Work to complete
Transcribe the lines without any changes, beginning with the line containing "Image resolution: width=480" and ending with the line containing "This screenshot has", with both of those lines included.

Data in this exercise
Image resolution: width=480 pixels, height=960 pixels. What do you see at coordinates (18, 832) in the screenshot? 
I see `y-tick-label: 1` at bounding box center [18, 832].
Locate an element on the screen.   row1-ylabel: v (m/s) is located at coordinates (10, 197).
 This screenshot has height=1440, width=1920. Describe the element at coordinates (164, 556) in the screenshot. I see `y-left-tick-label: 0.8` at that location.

* * *

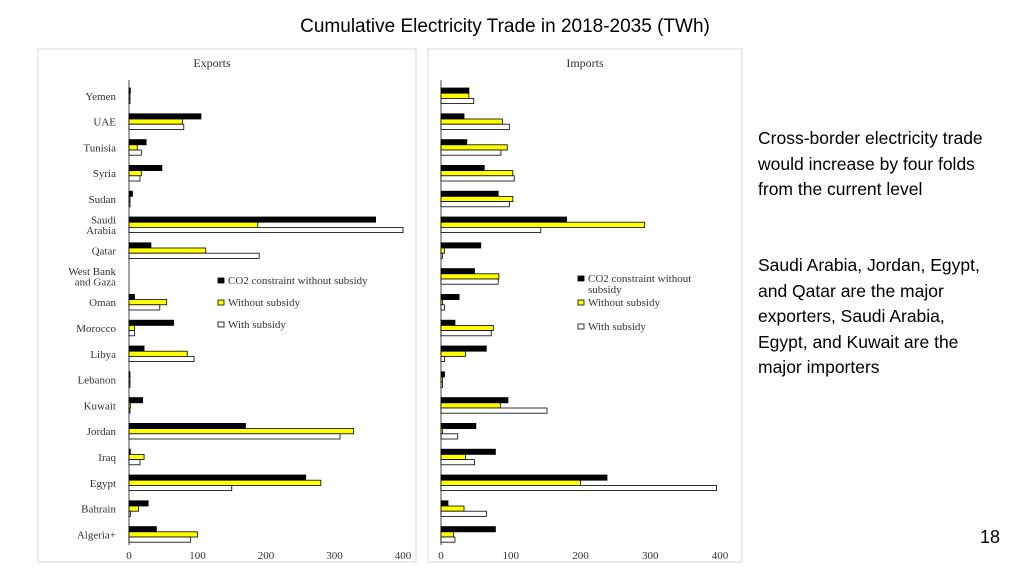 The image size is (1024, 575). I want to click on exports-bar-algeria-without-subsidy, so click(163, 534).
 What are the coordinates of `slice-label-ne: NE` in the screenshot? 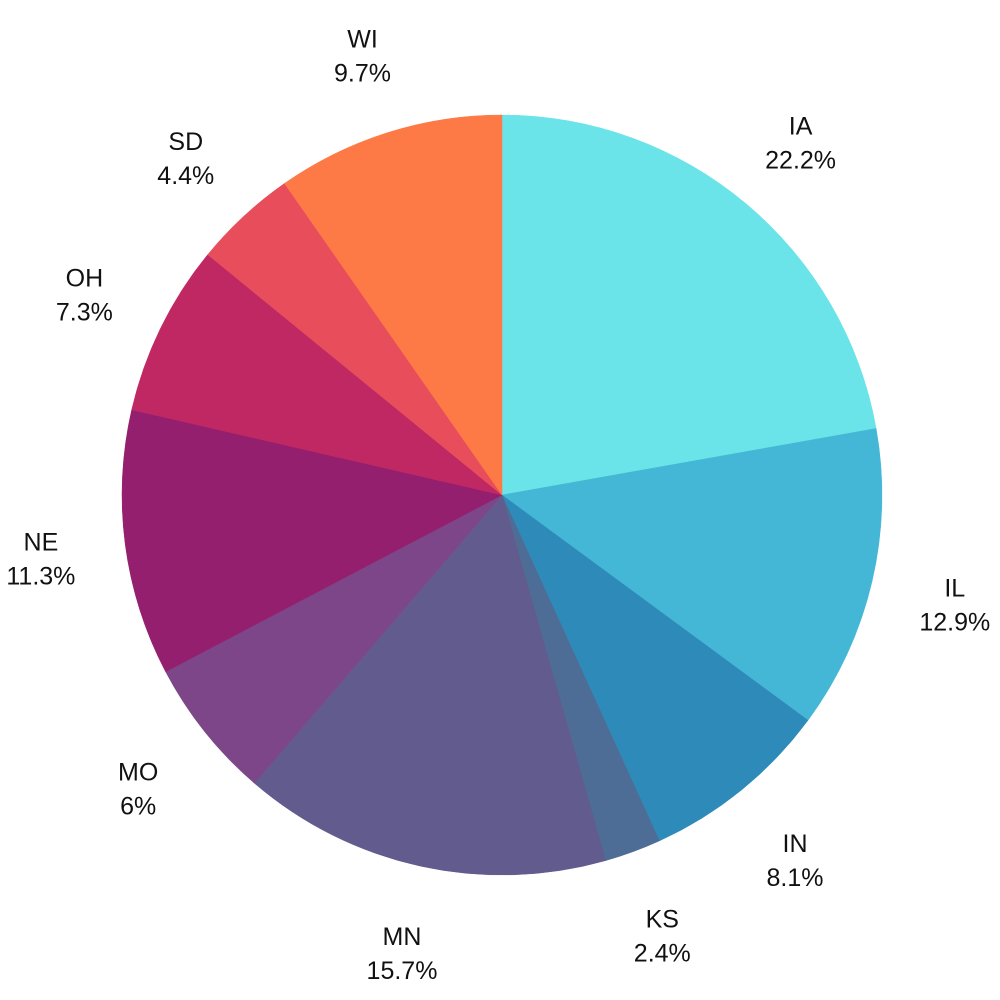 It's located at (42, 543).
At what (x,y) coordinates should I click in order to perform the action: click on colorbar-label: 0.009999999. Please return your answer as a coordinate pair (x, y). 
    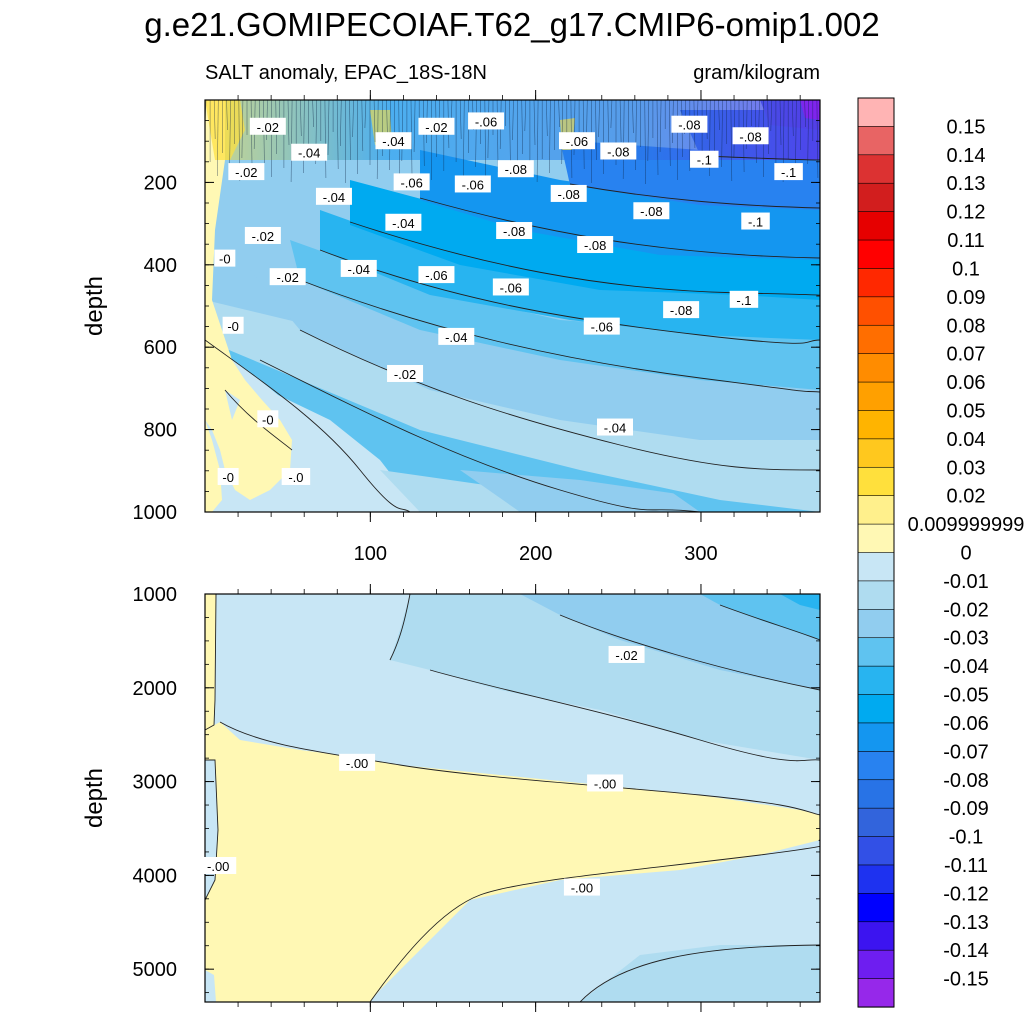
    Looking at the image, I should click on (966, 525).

Written solution
Image resolution: width=480 pixels, height=960 pixels. What do you see at coordinates (18, 832) in the screenshot? 
I see `y-tick-label: 1` at bounding box center [18, 832].
Locate an element on the screen.   row1-ylabel: v (m/s) is located at coordinates (10, 197).
 This screenshot has height=1440, width=1920. Describe the element at coordinates (164, 556) in the screenshot. I see `y-left-tick-label: 0.8` at that location.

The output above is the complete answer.